Primary colors form the basis for all other shades. Every other colour we use in web design consists of a combination of these three colours in varying amounts, brightnesses, tints, and shades.
RGB decimal and hex
On the web, we use RGB (red-green-blue) and hex values to represent colours.
The RGB color system defines all colors as a combination of three different values: a particular shade of red, another of green, and another of blue. So:
– rgb(85, 15, 157) is cadburys purple in decimal colour notation
– rgb(0, 0, 0) is black in decimal colour notation
– rgb(255, 255, 255) is white in decimal colour notation
The hex color system converts each value to a hexadecimal (base 16) representation, like so:
– #550f9d is cadbury purple in the hex colour notation
– #000000 is black in the hex colour notation
– #ffffff is white in the hex colour notation
The color wheel
A basic colour wheel contains the 12 standard colors used to create color schemes. Each section represents colours that can be achieved with different saturations, hues, tints, shades, and mixes of neighbouring colours.
The color wheel can be used to define how the balance and what makes color schemes work.
4 simple examples of colour schemes
Colour schemes generally work best when one of the following patterns is used.
A monochrome color scheme consists of various tints, shades, and saturations of a single base colour. They’re very cohesive.
Complementary schemes are based on two colors from opposite sides of the color wheel. Because the two colour are vastly different, such schemes can be very dramatic and stunning.
Analogous schemes feature colours that sit next to each other on the color wheel. Because of the tonal similarities, these schemes can create a very cohesive, unified feel.
To triadic colour scheme is based on the three colors at the points of an equilateral triangle. This creates a diverse, yet balanced, scheme.
There are other colour scheme types but those 4 are a good place to start.
Hue, Saturation and Lightness
Hue defines the degree to which a color can be described as similar to or different from red, orange, yellow, green, blue, indigo, and violet (the colors of the rainbow). So when you describe a color as “greenish blue,” you’re defining it in terms of two hues.
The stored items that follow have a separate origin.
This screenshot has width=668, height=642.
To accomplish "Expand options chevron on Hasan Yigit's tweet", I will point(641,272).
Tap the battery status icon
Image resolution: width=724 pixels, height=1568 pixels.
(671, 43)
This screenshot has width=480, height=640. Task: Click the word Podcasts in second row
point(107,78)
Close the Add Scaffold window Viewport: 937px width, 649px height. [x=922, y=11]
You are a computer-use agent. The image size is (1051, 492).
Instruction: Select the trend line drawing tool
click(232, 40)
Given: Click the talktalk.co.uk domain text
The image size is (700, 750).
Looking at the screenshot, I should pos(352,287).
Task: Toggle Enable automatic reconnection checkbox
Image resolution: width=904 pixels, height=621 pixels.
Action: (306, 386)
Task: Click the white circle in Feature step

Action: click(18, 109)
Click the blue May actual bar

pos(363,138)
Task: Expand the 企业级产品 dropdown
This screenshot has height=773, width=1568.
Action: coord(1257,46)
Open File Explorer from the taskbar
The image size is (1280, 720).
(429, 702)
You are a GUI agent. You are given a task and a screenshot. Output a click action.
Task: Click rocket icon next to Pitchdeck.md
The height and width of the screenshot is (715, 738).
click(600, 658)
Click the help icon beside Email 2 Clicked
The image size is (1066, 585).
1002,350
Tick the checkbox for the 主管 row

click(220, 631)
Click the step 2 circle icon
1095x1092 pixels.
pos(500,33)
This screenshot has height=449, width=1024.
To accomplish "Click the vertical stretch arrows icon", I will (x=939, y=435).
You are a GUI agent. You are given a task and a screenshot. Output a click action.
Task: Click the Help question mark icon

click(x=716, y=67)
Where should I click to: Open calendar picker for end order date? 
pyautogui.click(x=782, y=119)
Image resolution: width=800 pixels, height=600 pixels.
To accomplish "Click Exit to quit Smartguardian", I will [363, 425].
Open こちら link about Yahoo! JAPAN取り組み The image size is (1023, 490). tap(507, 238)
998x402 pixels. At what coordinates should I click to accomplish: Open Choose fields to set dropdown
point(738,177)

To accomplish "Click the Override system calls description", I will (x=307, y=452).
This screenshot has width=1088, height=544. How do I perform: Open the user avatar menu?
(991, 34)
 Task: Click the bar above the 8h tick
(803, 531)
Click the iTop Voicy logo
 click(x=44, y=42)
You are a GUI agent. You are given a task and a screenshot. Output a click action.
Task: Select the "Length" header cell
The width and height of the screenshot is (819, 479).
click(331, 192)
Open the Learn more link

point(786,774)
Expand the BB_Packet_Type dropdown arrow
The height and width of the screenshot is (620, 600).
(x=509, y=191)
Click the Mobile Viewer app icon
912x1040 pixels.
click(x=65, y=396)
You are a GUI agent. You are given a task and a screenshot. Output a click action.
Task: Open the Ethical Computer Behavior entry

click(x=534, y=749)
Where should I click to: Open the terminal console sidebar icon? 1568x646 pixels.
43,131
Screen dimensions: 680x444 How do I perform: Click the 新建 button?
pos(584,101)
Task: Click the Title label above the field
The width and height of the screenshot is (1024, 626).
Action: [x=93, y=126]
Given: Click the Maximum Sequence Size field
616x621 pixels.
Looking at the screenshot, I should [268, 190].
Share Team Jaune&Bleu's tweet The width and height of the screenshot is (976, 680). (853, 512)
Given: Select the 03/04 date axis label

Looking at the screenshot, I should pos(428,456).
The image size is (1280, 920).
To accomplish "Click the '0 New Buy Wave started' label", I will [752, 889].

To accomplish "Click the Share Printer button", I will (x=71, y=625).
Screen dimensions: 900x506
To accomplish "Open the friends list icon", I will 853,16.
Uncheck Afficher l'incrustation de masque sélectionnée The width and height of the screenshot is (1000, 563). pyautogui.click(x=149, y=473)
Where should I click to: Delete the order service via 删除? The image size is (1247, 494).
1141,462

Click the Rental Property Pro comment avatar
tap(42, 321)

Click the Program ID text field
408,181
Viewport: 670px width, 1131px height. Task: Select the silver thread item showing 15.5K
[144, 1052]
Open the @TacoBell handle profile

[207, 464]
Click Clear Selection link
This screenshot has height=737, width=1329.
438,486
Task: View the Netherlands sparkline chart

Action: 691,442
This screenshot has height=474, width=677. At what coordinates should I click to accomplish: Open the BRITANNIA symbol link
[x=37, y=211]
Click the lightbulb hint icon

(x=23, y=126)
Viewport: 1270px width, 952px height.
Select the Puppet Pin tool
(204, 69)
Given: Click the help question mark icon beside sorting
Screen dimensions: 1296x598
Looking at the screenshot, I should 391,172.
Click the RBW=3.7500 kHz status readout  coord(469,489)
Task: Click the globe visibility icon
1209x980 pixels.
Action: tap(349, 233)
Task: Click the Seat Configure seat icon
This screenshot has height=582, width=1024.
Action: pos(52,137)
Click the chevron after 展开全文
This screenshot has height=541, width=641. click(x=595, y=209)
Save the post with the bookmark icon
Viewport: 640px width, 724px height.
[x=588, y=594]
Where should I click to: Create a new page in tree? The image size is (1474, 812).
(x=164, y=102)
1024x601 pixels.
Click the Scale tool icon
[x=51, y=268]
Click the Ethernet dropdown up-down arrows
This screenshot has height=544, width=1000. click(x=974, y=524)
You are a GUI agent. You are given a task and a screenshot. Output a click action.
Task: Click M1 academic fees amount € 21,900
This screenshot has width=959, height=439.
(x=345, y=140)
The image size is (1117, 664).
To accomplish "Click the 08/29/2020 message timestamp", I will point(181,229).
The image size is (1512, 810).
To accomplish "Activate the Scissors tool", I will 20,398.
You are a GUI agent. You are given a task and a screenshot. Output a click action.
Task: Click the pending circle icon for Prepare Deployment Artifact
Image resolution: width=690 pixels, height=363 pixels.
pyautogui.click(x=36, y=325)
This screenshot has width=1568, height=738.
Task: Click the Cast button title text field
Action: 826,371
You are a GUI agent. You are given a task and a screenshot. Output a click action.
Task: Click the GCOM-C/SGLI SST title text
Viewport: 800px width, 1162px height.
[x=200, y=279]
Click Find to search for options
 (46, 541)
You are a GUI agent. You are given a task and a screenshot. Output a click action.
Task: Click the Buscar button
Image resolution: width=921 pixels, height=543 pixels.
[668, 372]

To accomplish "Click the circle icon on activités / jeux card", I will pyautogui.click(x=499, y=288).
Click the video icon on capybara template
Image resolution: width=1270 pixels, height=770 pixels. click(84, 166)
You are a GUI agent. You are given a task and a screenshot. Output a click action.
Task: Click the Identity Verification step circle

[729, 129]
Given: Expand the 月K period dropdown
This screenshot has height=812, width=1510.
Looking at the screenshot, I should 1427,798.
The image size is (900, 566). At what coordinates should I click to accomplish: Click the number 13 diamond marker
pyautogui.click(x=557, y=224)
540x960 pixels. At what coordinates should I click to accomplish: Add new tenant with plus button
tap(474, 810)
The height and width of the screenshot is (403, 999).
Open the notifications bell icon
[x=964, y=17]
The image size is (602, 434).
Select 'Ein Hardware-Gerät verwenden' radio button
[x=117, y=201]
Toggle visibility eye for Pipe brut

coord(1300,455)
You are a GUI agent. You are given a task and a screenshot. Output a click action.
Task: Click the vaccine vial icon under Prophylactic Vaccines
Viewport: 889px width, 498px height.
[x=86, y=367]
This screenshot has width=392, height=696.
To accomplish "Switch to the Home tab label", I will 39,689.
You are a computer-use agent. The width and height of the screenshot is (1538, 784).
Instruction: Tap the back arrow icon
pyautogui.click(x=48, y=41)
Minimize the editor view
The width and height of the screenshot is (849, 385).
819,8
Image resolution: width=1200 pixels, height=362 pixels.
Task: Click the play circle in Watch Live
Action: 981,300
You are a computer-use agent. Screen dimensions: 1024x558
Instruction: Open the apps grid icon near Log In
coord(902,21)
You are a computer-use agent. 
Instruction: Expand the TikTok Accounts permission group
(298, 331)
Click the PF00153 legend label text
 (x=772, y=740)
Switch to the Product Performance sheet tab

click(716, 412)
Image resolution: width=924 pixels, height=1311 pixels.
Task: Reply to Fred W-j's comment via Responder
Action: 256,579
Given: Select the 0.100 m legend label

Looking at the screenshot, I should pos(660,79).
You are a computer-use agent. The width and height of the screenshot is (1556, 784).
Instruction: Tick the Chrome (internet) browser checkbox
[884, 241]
Color saturation (also know as chroma and intensity) refers to the intensity of colour in an image. In technical terms, it is the expression of the bandwidth of light from a source. When colour is fully saturated, the colour is considered in purest (truest) version. Primary colors red, blue and yellow are considered truest version color as they are fully saturated.
As the saturation increases, the colors appear to be more pure. As the saturation decreases, the colors appear to be more washed-out or pale.
definition src: https://www.techopedia.com/definition/1968/color-saturation
Lightness, also known as value or tone, defines the perceived brightness of a color compared to pure white.
If are not naturally gifted in the area of colour selection then there are lots of resources for you to use on the web. Below are just a couple to get you started.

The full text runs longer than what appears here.